Stored items:
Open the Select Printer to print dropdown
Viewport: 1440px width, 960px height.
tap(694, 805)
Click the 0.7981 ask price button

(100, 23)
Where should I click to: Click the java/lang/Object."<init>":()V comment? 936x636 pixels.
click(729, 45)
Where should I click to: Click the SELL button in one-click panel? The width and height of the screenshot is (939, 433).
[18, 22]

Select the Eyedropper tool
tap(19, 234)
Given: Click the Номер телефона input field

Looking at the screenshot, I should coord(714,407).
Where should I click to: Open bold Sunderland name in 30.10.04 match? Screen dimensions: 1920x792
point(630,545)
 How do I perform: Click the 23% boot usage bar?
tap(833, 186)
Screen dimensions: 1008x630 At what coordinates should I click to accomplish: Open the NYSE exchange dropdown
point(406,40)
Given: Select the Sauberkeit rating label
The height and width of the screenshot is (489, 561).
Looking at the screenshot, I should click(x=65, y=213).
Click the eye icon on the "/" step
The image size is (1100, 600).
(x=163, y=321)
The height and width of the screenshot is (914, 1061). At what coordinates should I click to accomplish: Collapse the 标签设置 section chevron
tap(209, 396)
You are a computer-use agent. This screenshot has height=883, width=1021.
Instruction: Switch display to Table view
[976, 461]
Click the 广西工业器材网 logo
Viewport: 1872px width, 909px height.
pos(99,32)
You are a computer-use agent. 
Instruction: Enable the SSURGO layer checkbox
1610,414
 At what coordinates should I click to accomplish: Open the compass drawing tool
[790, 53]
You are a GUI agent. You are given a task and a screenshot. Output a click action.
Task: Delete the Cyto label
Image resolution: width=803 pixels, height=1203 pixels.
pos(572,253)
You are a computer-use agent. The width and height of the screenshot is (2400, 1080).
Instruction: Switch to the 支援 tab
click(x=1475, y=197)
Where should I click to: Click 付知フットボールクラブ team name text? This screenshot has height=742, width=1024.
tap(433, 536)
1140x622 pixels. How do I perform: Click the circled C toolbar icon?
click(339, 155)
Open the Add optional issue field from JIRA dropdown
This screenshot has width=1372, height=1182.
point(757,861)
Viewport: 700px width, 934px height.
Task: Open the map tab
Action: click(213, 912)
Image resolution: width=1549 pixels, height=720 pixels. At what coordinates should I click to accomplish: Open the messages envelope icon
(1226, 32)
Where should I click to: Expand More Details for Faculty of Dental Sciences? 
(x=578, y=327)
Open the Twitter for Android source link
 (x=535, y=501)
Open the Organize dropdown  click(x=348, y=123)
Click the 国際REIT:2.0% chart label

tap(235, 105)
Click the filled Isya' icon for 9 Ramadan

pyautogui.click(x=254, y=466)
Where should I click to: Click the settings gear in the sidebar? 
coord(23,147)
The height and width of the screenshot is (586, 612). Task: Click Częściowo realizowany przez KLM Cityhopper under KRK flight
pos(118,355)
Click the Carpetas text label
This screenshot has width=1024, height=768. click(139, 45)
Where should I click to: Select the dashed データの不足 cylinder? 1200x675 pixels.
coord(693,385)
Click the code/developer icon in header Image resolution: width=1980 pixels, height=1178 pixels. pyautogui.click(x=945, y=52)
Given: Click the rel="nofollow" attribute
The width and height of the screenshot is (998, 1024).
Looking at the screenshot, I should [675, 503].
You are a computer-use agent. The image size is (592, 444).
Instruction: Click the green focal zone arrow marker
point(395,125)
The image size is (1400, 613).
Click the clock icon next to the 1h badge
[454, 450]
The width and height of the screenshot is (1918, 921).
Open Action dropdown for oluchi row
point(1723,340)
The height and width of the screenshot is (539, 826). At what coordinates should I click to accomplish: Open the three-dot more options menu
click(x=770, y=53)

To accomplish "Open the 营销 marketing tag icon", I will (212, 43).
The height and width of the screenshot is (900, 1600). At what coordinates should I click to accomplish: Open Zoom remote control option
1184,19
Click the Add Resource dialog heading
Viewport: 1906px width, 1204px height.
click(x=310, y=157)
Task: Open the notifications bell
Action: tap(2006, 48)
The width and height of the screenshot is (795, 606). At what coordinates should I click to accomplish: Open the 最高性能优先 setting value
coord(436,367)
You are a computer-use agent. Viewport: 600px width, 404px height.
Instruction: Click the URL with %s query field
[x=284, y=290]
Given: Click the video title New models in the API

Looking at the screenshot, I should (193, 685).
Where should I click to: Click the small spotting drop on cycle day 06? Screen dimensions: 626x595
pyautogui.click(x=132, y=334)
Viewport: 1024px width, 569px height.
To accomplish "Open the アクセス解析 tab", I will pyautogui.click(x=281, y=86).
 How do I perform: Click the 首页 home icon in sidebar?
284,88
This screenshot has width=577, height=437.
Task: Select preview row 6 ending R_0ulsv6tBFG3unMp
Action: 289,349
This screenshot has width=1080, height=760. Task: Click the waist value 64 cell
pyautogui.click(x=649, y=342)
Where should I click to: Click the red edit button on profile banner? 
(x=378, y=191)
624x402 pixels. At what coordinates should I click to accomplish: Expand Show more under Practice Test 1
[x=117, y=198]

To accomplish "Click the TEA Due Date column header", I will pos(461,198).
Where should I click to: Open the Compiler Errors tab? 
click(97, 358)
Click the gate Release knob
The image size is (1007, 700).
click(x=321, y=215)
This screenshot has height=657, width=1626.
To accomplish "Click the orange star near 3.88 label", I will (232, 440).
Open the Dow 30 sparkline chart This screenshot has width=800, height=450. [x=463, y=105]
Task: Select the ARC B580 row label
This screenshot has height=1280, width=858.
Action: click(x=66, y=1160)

About this exercise »
Set down exactly what runs from the line containing "You are a computer-use agent. Viewport: 600px" through the last line above, both lines included.

Task response »
You are a computer-use agent. Viewport: 600px width, 404px height.
Instruction: Click the URL with %s query field
[x=284, y=290]
Given: Click the video title New models in the API

Looking at the screenshot, I should (193, 685).
Where should I click to: Click the small spotting drop on cycle day 06? Screen dimensions: 626x595
pyautogui.click(x=132, y=334)
Viewport: 1024px width, 569px height.
To accomplish "Open the アクセス解析 tab", I will pyautogui.click(x=281, y=86).
 How do I perform: Click the 首页 home icon in sidebar?
284,88
This screenshot has width=577, height=437.
Task: Select preview row 6 ending R_0ulsv6tBFG3unMp
Action: 289,349
This screenshot has width=1080, height=760. Task: Click the waist value 64 cell
pyautogui.click(x=649, y=342)
Where should I click to: Click the red edit button on profile banner? 
(x=378, y=191)
624x402 pixels. At what coordinates should I click to accomplish: Expand Show more under Practice Test 1
[x=117, y=198]

To accomplish "Click the TEA Due Date column header", I will pos(461,198).
Where should I click to: Open the Compiler Errors tab? 
click(97, 358)
Click the gate Release knob
The image size is (1007, 700).
click(x=321, y=215)
This screenshot has height=657, width=1626.
To accomplish "Click the orange star near 3.88 label", I will (232, 440).
Open the Dow 30 sparkline chart This screenshot has width=800, height=450. [x=463, y=105]
Task: Select the ARC B580 row label
This screenshot has height=1280, width=858.
Action: click(x=66, y=1160)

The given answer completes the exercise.